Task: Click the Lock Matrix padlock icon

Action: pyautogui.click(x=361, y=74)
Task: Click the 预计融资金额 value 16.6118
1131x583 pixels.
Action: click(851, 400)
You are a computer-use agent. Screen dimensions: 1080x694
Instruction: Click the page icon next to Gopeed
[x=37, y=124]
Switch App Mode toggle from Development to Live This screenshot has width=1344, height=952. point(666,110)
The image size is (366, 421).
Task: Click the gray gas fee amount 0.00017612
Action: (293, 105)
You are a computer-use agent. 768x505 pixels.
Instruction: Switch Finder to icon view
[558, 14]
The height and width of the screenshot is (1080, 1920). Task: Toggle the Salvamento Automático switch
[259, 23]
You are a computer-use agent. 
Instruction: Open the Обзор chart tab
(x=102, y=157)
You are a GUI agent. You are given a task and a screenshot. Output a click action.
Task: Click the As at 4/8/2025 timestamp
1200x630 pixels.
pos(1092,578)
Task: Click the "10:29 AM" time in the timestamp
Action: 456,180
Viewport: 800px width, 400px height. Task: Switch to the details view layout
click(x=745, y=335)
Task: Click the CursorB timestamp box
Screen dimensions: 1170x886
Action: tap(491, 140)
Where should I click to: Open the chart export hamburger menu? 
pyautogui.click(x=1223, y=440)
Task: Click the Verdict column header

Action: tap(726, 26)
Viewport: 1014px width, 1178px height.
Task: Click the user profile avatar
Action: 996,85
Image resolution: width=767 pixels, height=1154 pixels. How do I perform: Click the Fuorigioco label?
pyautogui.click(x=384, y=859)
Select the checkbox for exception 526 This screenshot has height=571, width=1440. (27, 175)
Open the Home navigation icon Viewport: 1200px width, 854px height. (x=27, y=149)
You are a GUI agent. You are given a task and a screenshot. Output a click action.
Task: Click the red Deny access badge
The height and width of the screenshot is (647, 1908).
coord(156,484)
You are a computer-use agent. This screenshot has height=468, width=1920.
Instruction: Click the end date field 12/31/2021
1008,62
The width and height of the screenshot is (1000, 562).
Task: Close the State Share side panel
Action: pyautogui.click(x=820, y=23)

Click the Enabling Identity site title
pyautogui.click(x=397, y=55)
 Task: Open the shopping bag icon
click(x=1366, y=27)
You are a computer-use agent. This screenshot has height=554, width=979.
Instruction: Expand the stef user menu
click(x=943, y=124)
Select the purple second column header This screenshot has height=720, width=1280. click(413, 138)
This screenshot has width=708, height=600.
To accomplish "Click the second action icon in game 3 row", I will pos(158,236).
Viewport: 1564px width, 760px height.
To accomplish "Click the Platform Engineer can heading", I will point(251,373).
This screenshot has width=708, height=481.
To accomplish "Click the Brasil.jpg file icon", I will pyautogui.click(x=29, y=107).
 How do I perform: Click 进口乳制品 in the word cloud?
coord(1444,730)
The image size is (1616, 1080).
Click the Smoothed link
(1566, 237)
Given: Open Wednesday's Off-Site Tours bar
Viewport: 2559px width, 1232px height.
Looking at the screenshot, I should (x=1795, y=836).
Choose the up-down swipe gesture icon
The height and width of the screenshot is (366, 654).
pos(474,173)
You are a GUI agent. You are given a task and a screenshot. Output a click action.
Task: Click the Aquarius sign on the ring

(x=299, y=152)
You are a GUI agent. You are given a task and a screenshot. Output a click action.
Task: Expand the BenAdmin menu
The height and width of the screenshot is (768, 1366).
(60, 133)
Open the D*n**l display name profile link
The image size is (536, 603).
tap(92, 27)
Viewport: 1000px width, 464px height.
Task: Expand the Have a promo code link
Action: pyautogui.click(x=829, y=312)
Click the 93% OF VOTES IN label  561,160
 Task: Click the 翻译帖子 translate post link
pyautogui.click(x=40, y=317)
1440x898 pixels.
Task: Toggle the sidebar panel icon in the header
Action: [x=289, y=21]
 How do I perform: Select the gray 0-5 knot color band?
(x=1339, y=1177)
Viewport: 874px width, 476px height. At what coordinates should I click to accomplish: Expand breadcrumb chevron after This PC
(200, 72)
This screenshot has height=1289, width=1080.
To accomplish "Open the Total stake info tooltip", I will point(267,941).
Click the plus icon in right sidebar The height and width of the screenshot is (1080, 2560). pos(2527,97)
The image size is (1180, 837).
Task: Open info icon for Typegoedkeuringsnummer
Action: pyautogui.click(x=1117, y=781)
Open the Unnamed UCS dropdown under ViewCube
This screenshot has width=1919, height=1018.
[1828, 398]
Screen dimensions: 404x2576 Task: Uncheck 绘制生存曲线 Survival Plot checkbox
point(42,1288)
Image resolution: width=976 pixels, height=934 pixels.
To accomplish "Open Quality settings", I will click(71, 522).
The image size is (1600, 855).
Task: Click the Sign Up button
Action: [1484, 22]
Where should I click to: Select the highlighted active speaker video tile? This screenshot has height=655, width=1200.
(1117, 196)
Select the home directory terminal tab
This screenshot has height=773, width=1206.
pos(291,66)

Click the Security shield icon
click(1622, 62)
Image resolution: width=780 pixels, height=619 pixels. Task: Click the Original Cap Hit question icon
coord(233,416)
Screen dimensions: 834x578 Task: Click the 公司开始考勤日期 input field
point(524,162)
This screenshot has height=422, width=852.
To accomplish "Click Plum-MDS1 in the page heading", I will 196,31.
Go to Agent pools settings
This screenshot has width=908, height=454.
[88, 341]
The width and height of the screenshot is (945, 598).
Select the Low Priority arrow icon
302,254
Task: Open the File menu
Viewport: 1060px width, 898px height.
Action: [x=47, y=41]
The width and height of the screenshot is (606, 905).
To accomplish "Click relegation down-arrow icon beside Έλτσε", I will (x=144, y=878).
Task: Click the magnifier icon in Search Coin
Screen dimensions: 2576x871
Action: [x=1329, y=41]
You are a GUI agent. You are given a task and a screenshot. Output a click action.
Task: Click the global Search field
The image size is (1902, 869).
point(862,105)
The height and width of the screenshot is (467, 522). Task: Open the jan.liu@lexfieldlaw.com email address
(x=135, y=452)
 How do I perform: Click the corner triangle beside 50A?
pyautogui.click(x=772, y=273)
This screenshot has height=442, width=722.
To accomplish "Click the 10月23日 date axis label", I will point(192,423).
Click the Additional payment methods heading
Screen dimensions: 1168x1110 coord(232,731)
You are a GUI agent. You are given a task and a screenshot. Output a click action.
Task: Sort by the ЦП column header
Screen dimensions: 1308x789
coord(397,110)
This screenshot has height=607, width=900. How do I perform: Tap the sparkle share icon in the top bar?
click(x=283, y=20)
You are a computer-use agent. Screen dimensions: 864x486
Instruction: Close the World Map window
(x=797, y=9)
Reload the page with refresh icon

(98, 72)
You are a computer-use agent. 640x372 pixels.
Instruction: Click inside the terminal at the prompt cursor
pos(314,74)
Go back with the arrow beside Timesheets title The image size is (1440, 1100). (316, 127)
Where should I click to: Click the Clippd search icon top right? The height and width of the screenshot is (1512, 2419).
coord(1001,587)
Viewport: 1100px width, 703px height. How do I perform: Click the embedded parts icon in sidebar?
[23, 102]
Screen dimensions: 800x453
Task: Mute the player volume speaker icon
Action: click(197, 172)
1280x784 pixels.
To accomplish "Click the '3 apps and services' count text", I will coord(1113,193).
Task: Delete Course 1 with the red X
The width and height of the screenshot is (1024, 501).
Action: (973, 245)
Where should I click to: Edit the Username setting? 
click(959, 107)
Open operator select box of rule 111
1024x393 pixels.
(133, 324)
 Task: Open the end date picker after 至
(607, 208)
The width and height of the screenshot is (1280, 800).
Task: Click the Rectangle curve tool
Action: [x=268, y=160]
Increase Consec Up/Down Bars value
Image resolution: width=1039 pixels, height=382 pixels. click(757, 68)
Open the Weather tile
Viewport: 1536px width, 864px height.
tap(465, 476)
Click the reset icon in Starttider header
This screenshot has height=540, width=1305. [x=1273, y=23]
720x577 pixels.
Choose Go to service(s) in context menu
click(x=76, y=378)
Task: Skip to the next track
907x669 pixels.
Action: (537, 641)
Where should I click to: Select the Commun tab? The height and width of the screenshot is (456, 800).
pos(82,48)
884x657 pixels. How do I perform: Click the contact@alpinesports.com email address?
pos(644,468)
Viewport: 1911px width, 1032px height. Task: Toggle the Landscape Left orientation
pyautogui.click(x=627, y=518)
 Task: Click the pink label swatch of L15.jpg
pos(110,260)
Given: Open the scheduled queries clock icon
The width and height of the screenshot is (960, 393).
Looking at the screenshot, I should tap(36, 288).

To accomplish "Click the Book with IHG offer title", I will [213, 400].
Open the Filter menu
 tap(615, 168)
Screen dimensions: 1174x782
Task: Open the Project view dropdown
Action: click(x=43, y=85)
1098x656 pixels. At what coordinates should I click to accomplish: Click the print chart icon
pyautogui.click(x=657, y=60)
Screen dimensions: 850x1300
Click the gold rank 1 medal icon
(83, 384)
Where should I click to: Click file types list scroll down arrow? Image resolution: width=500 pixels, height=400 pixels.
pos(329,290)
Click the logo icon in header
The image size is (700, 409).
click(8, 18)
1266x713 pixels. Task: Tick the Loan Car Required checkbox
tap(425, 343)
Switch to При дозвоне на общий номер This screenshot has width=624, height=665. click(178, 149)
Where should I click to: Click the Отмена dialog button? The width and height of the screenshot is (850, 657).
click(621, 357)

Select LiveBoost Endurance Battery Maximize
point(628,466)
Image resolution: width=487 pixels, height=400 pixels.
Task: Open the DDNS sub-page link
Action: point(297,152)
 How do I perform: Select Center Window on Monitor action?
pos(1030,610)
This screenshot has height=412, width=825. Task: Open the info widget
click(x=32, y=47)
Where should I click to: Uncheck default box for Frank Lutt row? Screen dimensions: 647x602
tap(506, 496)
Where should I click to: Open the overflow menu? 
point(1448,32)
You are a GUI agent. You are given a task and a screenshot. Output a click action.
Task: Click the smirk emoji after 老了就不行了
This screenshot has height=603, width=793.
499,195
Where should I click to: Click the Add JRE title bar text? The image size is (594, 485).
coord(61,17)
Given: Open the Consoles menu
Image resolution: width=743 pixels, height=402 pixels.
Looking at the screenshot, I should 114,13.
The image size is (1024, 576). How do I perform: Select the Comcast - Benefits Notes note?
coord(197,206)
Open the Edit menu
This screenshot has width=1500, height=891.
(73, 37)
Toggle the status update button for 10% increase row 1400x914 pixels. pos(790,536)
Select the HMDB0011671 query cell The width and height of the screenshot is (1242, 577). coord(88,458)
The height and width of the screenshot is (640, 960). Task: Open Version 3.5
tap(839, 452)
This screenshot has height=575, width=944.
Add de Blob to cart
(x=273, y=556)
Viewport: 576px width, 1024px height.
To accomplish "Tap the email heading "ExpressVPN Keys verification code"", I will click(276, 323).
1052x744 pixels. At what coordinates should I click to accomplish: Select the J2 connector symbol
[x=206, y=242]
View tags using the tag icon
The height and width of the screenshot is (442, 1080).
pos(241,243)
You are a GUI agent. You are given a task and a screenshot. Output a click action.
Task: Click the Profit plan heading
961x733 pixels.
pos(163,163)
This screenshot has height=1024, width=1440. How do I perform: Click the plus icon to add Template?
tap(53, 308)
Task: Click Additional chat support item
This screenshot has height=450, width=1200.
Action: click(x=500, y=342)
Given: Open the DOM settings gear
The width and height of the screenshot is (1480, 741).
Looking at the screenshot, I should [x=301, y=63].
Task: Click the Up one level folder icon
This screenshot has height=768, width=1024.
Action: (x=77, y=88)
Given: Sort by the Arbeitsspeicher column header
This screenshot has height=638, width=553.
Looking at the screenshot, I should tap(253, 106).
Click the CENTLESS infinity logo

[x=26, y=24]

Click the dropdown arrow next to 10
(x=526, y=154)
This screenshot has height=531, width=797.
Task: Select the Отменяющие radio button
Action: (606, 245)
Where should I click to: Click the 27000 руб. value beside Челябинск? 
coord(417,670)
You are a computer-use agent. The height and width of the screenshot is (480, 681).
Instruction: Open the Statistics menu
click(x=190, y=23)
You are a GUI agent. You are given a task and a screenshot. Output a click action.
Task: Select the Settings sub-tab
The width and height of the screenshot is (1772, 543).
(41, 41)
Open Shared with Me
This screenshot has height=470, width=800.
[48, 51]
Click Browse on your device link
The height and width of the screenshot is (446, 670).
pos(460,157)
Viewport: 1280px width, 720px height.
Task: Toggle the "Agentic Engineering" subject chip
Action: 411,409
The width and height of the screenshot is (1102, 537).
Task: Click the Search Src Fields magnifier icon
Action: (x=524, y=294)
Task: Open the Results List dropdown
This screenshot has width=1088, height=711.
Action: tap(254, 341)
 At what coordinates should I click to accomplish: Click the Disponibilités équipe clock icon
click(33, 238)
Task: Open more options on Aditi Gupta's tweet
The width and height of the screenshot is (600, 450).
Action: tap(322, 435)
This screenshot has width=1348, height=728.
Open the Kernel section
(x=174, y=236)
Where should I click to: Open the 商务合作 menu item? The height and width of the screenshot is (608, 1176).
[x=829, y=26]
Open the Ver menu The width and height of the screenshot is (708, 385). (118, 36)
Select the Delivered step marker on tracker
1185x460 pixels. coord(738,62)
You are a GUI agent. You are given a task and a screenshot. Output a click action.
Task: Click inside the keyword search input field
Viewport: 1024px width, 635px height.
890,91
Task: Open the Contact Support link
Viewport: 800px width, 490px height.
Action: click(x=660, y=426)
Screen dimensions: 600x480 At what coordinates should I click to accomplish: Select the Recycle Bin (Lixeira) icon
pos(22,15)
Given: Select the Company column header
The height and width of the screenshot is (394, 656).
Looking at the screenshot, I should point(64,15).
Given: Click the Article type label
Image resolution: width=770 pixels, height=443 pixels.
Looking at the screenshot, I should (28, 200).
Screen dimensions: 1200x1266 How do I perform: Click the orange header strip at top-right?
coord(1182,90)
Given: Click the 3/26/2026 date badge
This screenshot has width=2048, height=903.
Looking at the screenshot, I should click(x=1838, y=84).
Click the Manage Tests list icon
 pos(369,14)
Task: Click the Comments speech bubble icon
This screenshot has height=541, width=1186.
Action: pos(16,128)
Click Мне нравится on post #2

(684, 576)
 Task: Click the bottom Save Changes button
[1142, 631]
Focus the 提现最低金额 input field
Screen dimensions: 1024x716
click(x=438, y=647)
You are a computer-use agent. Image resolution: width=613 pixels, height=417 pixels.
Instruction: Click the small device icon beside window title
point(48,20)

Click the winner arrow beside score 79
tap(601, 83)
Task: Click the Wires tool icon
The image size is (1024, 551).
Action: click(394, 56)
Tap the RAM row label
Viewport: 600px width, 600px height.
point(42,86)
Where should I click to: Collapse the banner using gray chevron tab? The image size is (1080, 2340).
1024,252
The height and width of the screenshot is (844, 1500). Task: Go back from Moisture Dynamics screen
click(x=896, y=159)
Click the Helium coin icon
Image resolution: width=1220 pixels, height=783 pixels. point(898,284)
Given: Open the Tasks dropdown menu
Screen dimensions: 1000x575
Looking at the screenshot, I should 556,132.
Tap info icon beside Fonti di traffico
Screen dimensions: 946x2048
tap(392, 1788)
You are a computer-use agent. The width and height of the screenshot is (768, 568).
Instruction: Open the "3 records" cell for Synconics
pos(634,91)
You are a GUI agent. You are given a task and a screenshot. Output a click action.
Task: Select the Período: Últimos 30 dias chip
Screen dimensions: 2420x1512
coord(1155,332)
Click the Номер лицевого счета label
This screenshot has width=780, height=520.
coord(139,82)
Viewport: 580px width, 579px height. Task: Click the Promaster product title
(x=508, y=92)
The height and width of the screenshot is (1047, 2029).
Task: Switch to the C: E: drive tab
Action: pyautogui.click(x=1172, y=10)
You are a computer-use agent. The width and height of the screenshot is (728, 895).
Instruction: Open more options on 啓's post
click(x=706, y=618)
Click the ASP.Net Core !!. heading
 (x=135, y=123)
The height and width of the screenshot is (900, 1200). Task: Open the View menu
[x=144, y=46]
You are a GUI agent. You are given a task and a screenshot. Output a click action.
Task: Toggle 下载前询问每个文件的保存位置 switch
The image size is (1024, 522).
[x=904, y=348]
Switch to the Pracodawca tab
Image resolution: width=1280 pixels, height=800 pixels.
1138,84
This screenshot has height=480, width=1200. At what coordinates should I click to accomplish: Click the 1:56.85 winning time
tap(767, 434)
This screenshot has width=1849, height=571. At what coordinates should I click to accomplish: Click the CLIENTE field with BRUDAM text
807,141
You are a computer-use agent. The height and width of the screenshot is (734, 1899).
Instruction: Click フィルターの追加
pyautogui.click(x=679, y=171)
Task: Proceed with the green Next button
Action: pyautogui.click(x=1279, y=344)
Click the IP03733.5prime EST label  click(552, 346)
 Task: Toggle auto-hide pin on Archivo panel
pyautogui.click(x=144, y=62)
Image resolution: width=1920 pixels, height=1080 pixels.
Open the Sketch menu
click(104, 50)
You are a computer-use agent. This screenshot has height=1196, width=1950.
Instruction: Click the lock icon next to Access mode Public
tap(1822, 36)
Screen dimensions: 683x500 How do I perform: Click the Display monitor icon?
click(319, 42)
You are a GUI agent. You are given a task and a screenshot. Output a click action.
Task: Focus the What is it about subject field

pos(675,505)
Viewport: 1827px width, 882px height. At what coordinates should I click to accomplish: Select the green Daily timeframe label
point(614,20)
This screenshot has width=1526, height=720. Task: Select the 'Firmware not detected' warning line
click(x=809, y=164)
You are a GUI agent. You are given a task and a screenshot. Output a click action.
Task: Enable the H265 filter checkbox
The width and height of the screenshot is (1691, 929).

•••

- [Brief]:
Which lines above hold the string "badge"? Show each of them.

- [Solution]:
Task: Click the red Deny access badge
Given: Click the 3/26/2026 date badge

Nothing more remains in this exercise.